«Он написал! Не может быть, – Олеся смотрела на письмо, не решаясь его открыть, – да, письмо от него, новое письмо, пришло в четыре утра. Понятно, сегодня был выпускной, может быть, он теперь сможет со мной встретиться?».
Олеся все еще надеялась на встречу, все еще придумывала массу отговорок и защищала учителя, хотя обстоятельства ей твердили обратное. Она смотрела на это новое письмо и не спешила его прочитать, боялась. Пока есть тайна, есть надежда, есть эйфория. Вот сейчас она откроет и увидит, например «Олеся, давай встретимся завтра в кафе» или «Олеся, давай пройдемся по парку» или, или…
Смутное чувство охватило Олесю. Вроде бы приятно, что написал, поделился эмоциями, побеседовал с ней мысленно, а значит думал о ней, но о самом главном – ни слова не сказал. Впрочем, ведь это главное только для нее, а для него получается совсем не главное. Олеся тут же ответила, что рада за него, что странно отмечать выпускной без учителей. Вспомнила свой выпускной, где они все вместе были до рассвета. Написала, что в июле с семьей едет на море, а про встречу даже не намекнула. Понятно, что он не хочет, спасибо, что хотя бы про нее, Олесю, не забыл. Он озарил ее утро счастьем. Много ли ей нужно было для этого счастья? Знак внимания. «Спасибо тебе, любимый. Спасибо», – она искренне благодарила его за эти несколько строк, за умиротворение и восхитительный полет души, за радость виртуальной встречи.
А между тем, на удивление Олеси, между ними завязалась довольно оживленная переписка. Говорили о разном, кроме одного – кроме их отношений. Олеся не настаивала, находила массу сторонних житейских тем, подстраивалась, стараясь себя не навязывать. Павел играл первую партию и задавал ритм, от его посланий веяло теплом, душевностью, близостью. Олеся растворялась в его письмах, нежилась, укутывалась в его любимые фразы как в теплый, мягкий, домашний плед, живо и ярко представляла его улыбающиеся глаза с лёгкими морщинками; губы, произносящие знакомые слова – его слова. Она радовалась его посланиям, как радуются первой, резвой и звенящей капели; первой грозе, несущей обновление и смывающей зимние заботы; первому, пушистому снегу в начале зимы и приближению Нового Года с его волшебством и непременным всеобщим восторгом.
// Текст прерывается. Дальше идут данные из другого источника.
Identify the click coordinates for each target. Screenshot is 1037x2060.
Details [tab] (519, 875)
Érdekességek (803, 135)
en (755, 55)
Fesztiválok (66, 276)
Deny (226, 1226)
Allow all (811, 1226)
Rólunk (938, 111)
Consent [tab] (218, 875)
Она привыкла быть с ним рядом, она могла написать ему в вотсап посередине дня и поделиться какой-нибудь забавной безделушкой. Он никогда не оставлял без внимание такие сообщения. Олеся уже было подумала, что вот теперь она совершенно счастлива, вспоминала поход к психотерапевту как нечто произошедшее не с ней. Она враз излечилась от хандры, депрессии и тревоги. Даже Юля заметила, что мама как-то вдруг изменилась, стала чаще улыбаться, шутить. Саша не мог понять такой разительной перемены в настроении жены, но и не хотел разбираться – их интимная жизнь, такая обычная, рутинно– супружеская, вновь окрасилась в красно-игривые тона, засверкала новыми отблесками, разбудила давно уснувшую чувственность. Олеся расцвела, помолодела, Матвеевы впервые за долгое время вспомнили, что они, оказывается, по-прежнему, пылкие и ненасытные любовники.
Олеся порхала по жизни, не требуя ничего большего, чем есть сейчас. Романтика переписки, близость души без бурного накала страстей – ее все устраивало. Ей хотелось делиться с Павлом Ивановичем самыми сокровенными мыслями: кто мы, зачем пришли на эту землю, есть ли жизнь после смерти, а если есть – то какая? Она много читала, увлеклась тибетским буддизмом и ей хотелось обсудить все это с учителем. Она написала очередное письмо, длинное, философское. Он тут же ответил, что получил, но по существу напишет чуть позже: хочет подумать.
Она ждала день-два-три. Потом начала переживать и со все большей тревогой проверяла почтовый ящик. Письма не было. Не пришло оно и через месяц. Матвеевы за это время успели отдохнуть на море, немного пожить на даче и теперь готовились отправить в первый класс дочь.